* [Work item]
Omit all pictures. Copy exactly the lines from the line containing "BANDO (185, 734)" to the end of the listing, with both ends included.

* [Excerpted data]
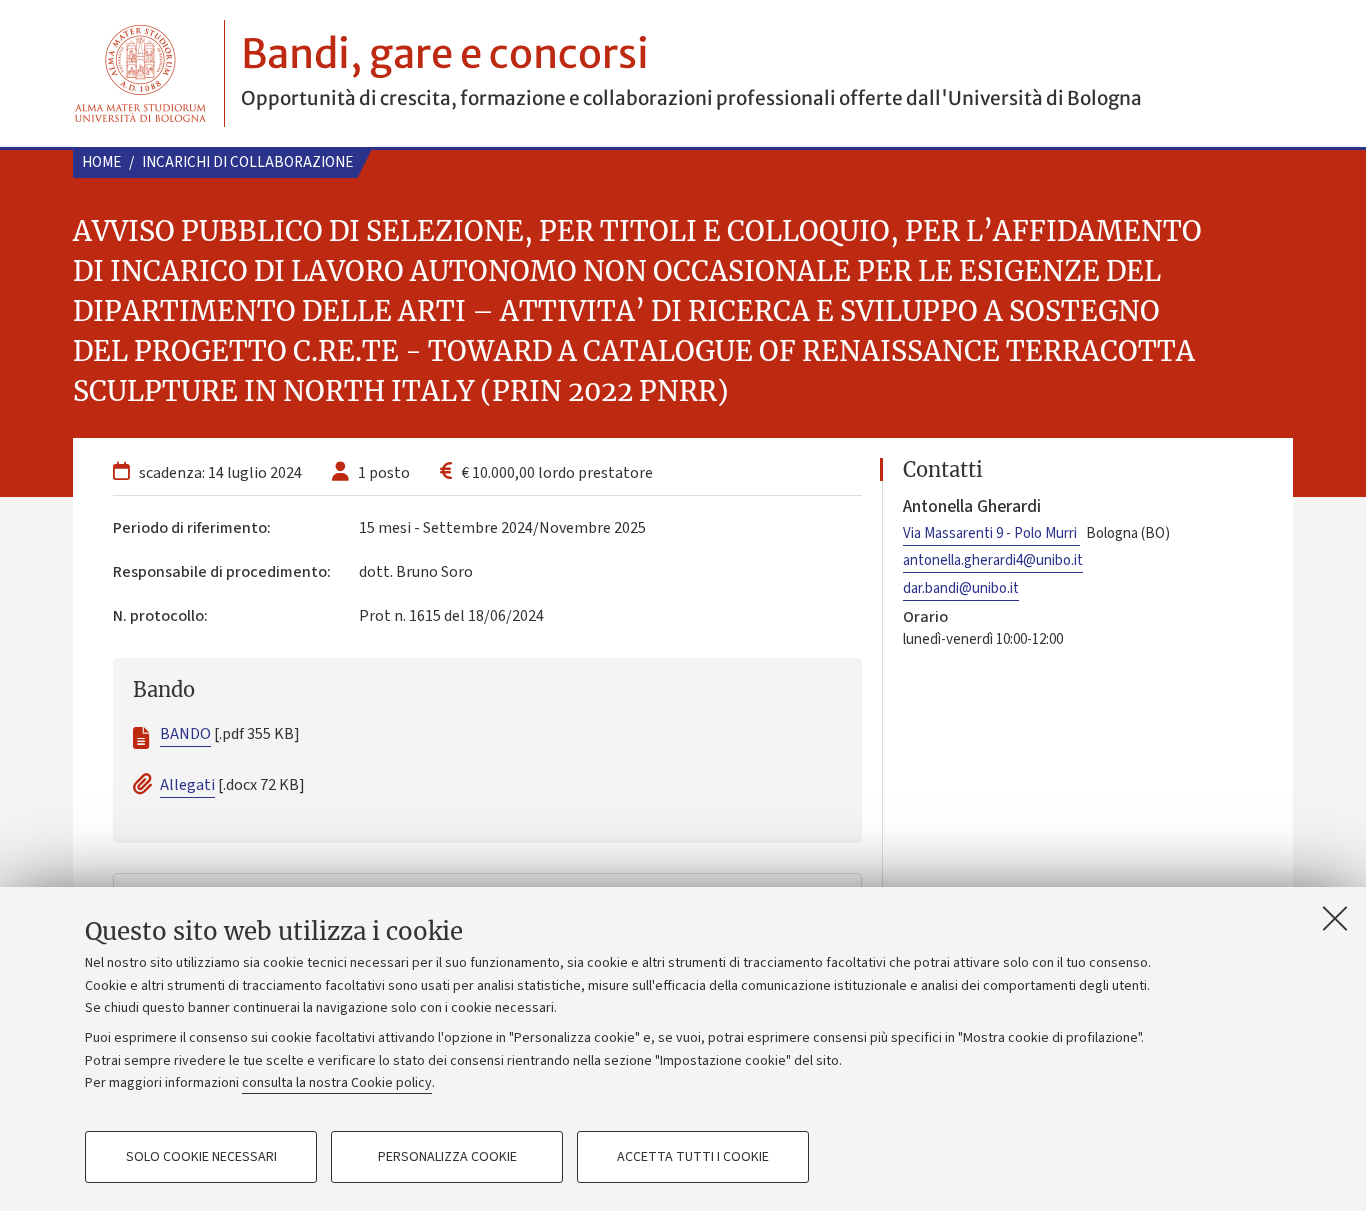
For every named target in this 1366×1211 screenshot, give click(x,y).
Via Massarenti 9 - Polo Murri (991, 533)
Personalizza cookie (447, 1157)
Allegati (187, 785)
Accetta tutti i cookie (693, 1157)
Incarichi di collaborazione (247, 162)
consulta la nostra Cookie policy (337, 1083)
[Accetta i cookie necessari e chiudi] (1335, 918)
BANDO (185, 734)
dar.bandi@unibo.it (961, 588)
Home (101, 162)
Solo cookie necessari (201, 1157)
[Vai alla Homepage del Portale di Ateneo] (140, 73)
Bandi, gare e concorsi (445, 54)
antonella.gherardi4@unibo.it (993, 560)
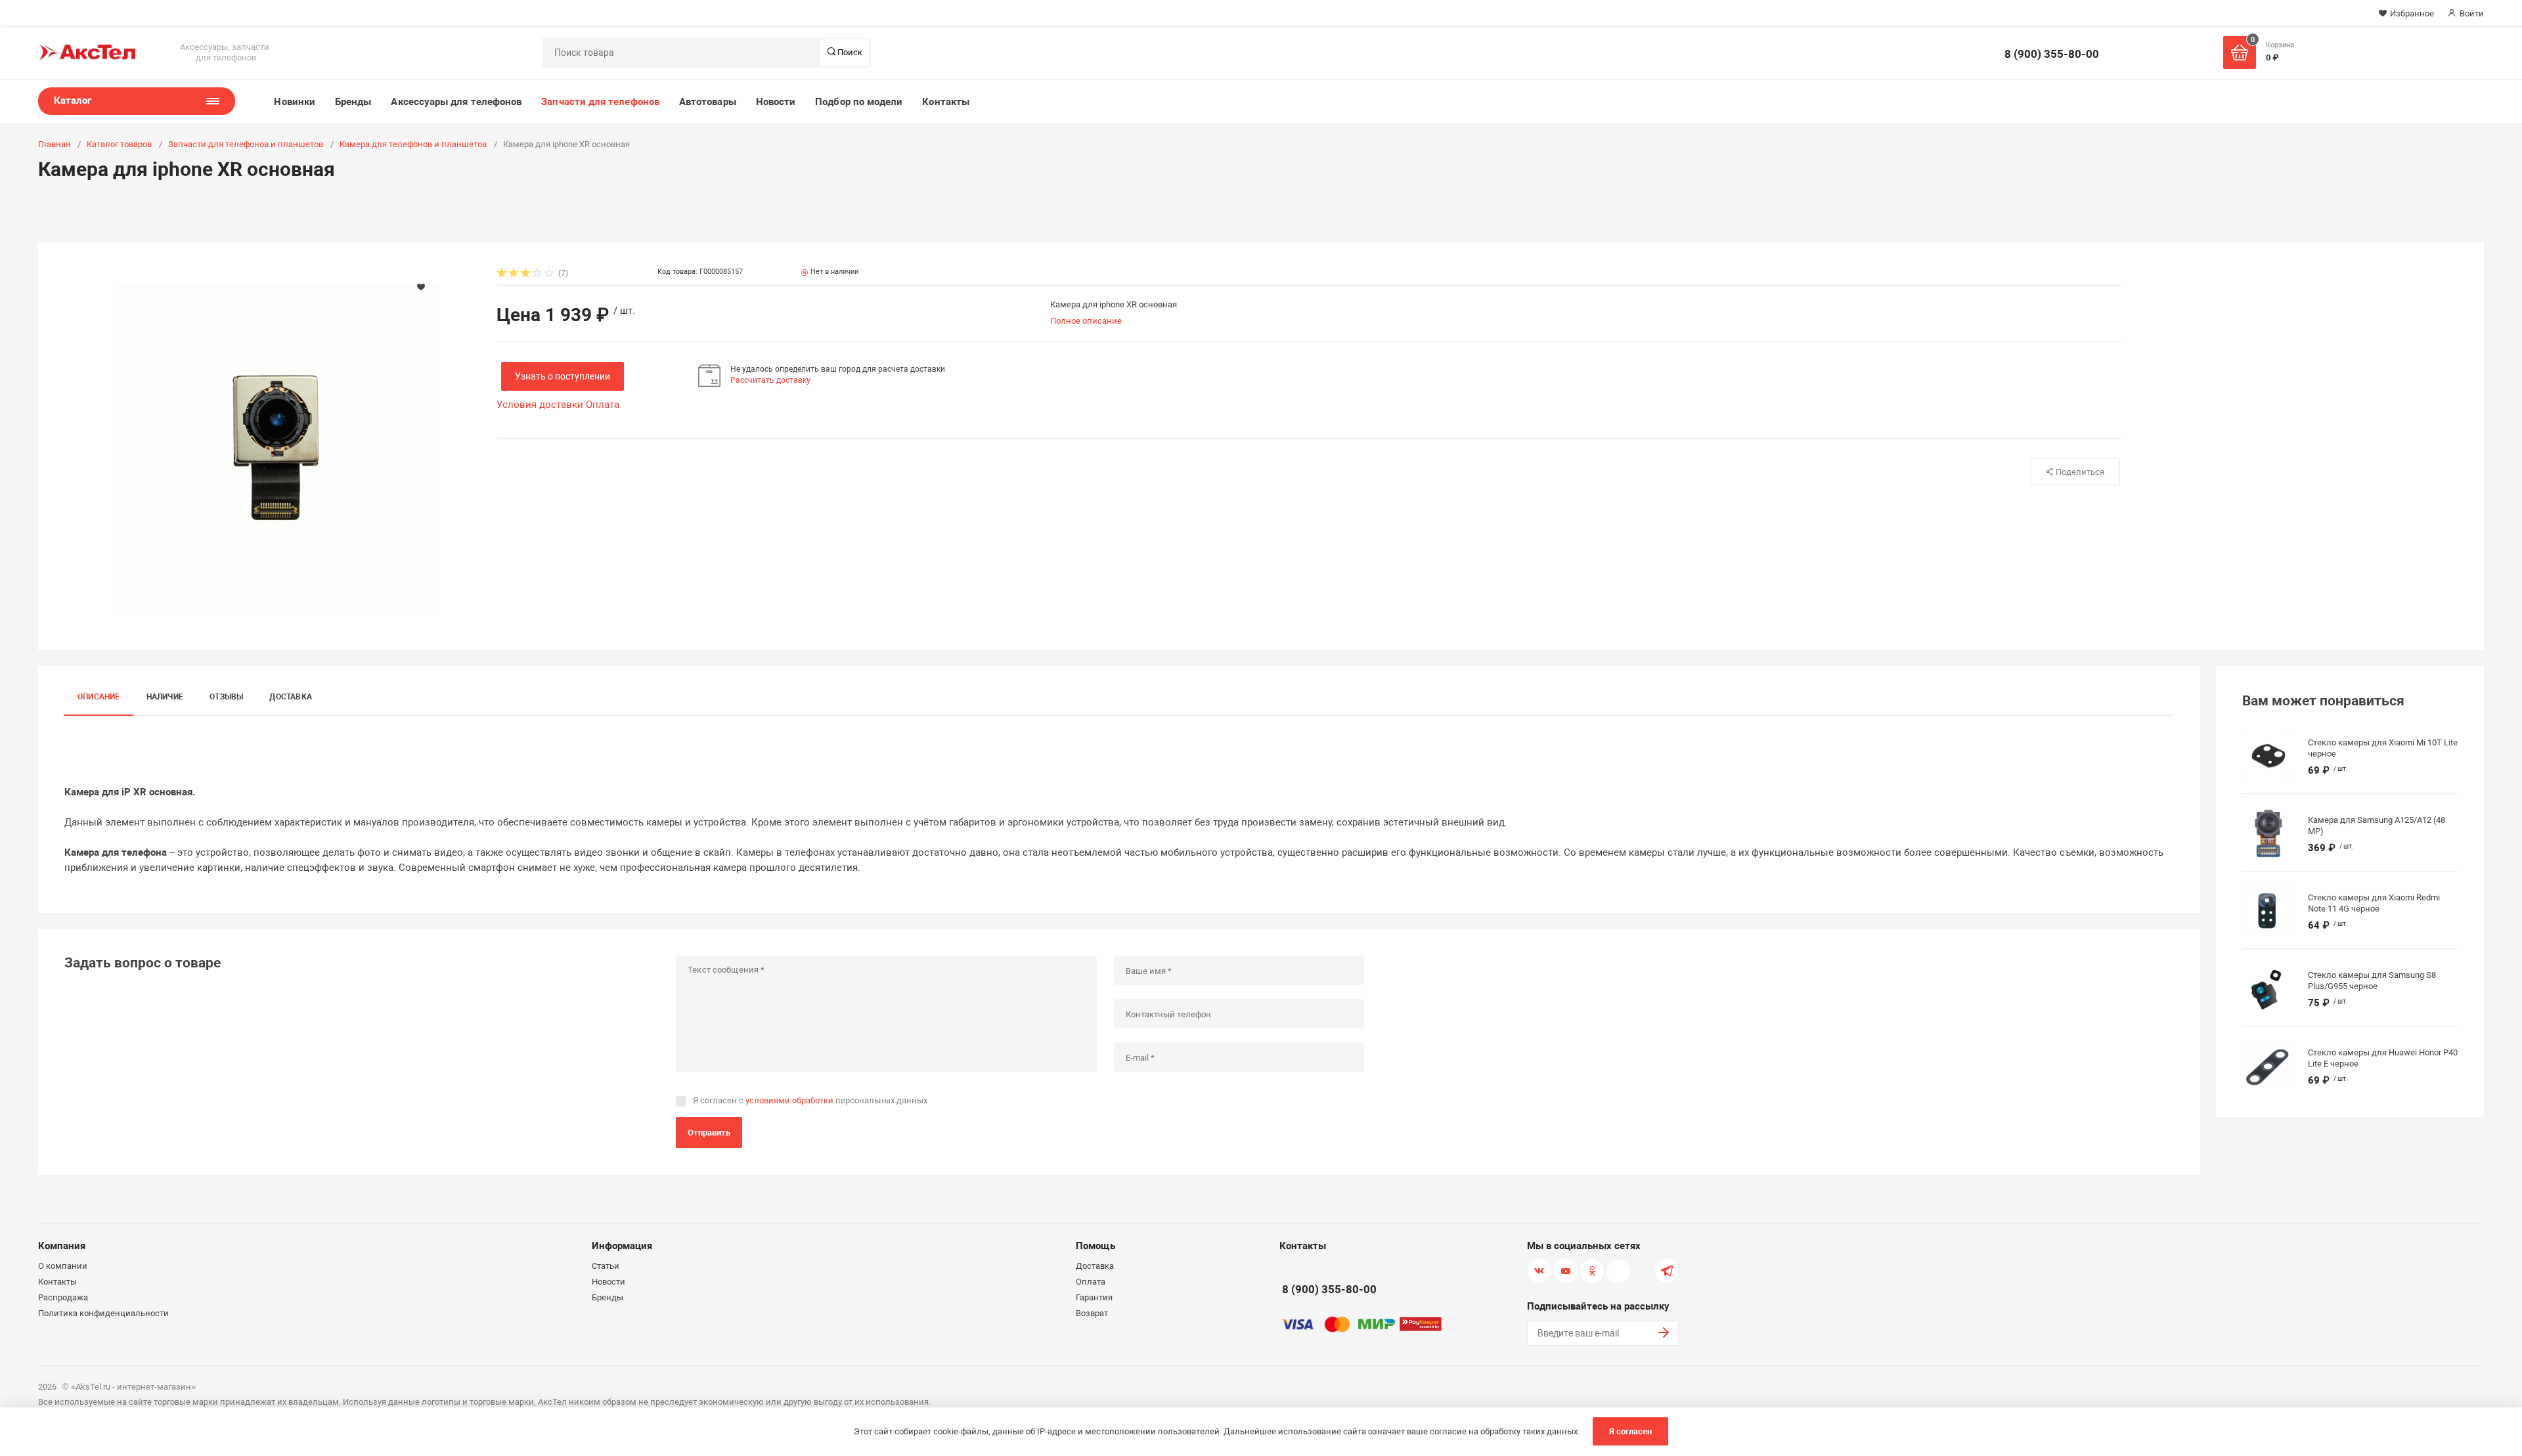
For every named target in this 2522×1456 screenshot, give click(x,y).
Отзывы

* [Task result]
BANDO (185, 734)
dar.bandi@unibo.it (961, 588)
Home (101, 162)
Solo cookie necessari (201, 1157)
[Vai alla Homepage del Portale di Ateneo] (140, 73)
Bandi, gare e concorsi (445, 54)
antonella.gherardi4@unibo.it (993, 560)
For every named target in this 2522×1456 screenshot, give click(x,y).
Отзывы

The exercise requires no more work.